(PROVIDED MATERIAL):
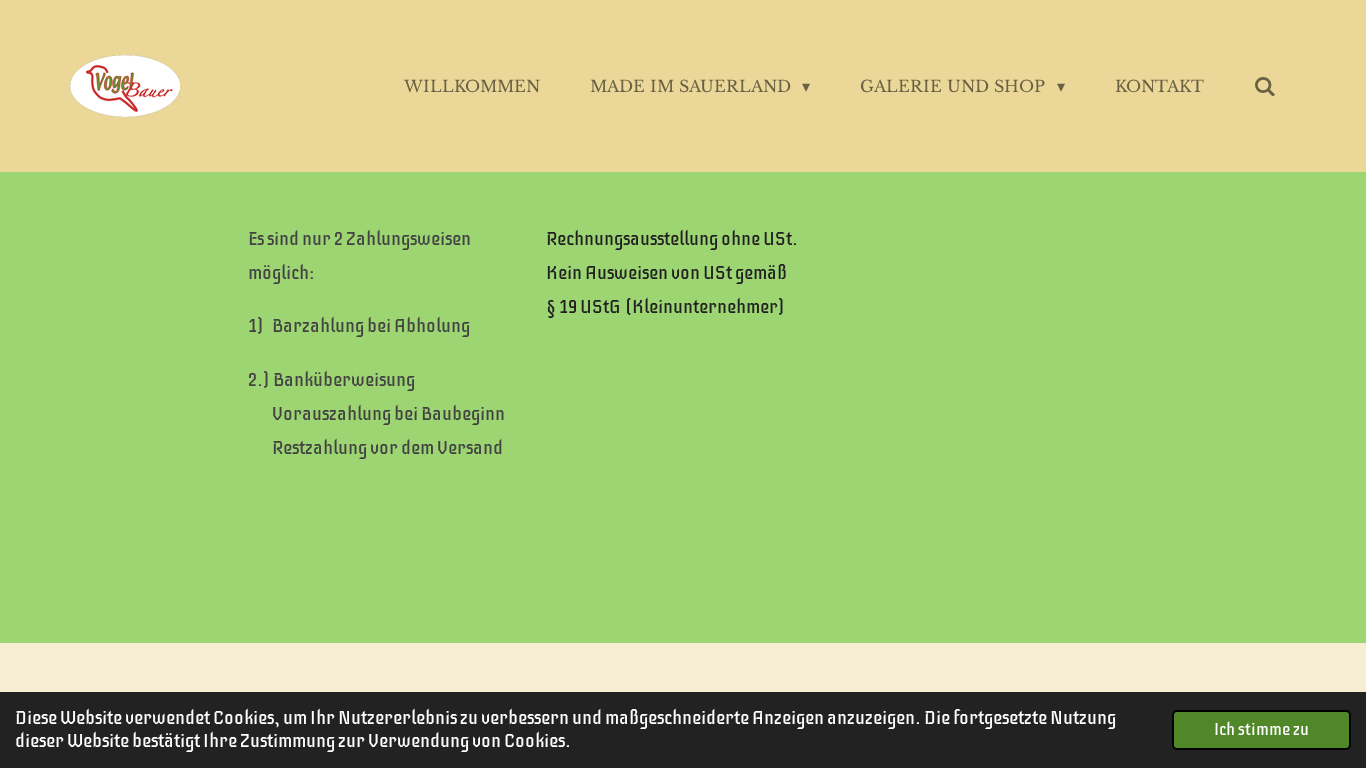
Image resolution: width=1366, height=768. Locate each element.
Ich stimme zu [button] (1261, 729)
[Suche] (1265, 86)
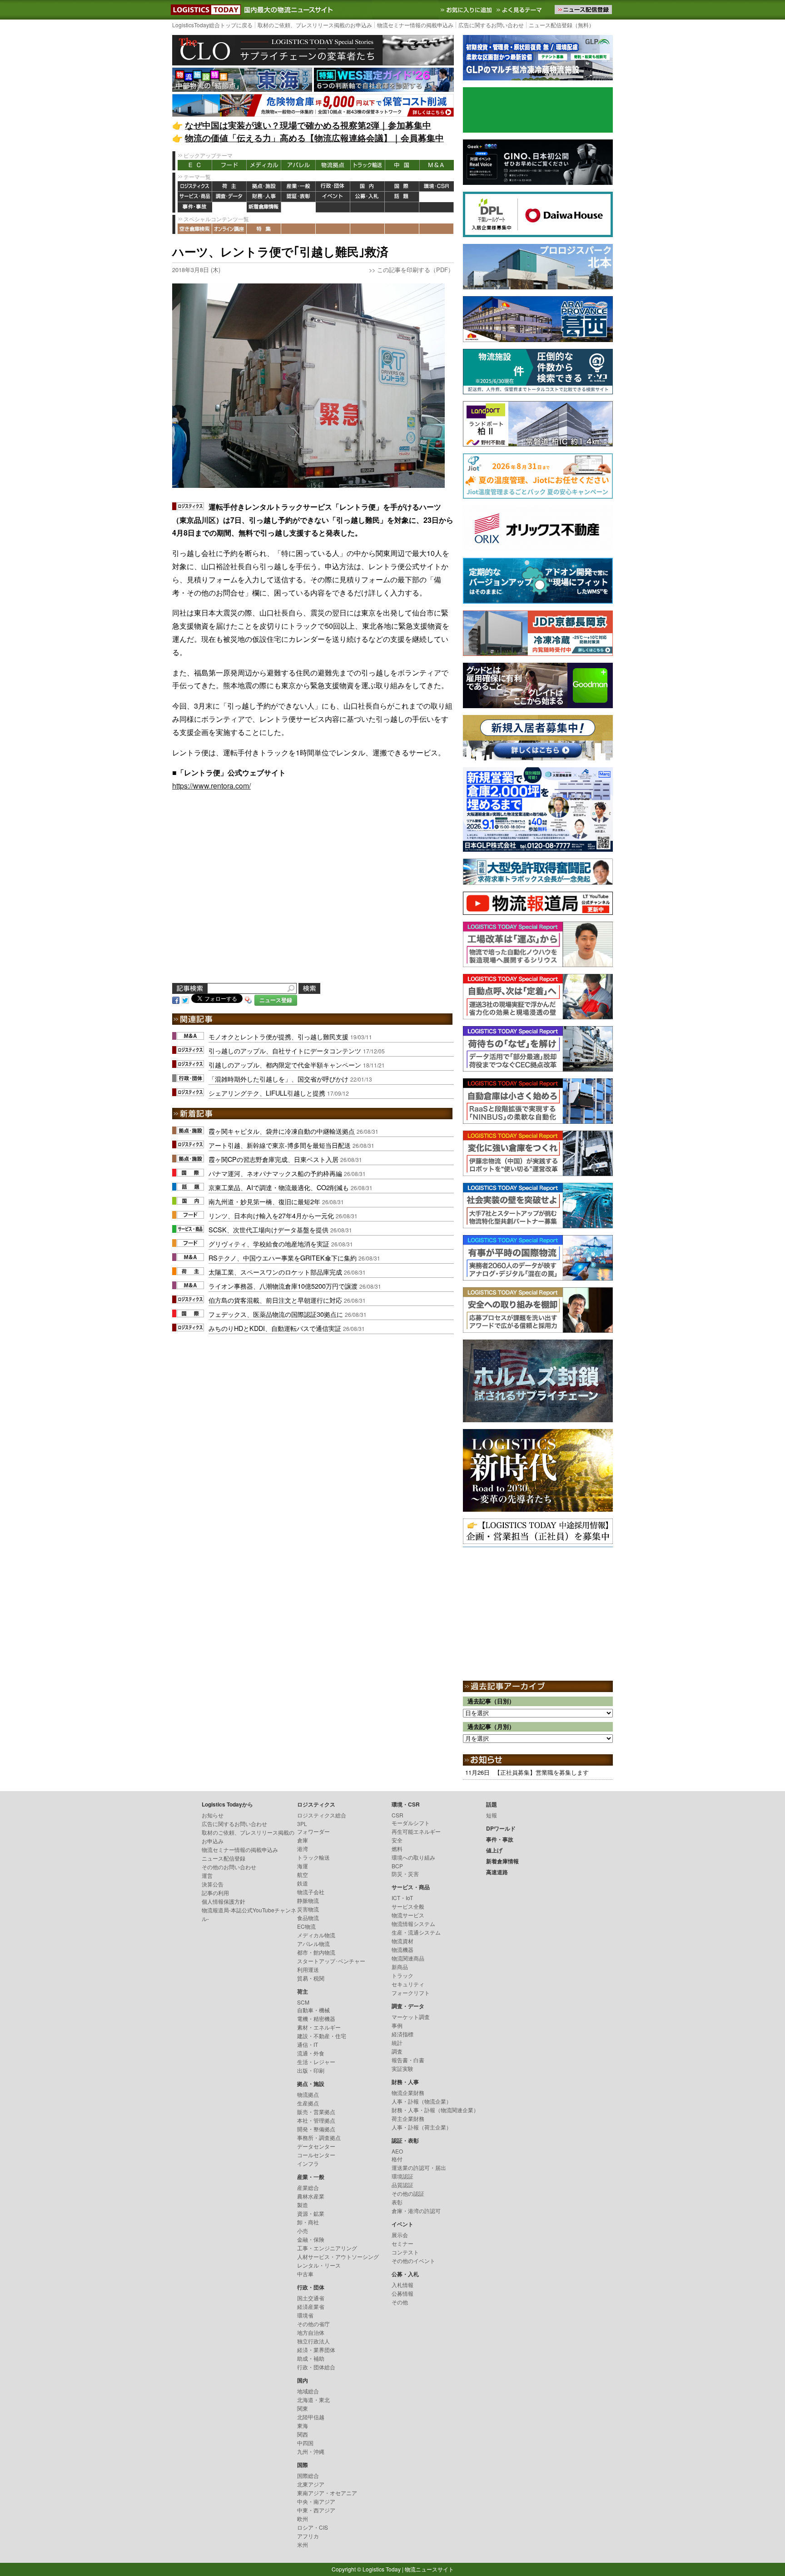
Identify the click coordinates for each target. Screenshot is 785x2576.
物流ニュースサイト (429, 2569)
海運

(WORK TASK): Only lines that hold the string "each" belong in the answer, so copy every one of them from the records.

(RESPONSE TO THIS EXERCISE):
Image resolution: width=1366, height=768. Locate each element.
Identify the click coordinates for each target. Screenshot is 785x2576.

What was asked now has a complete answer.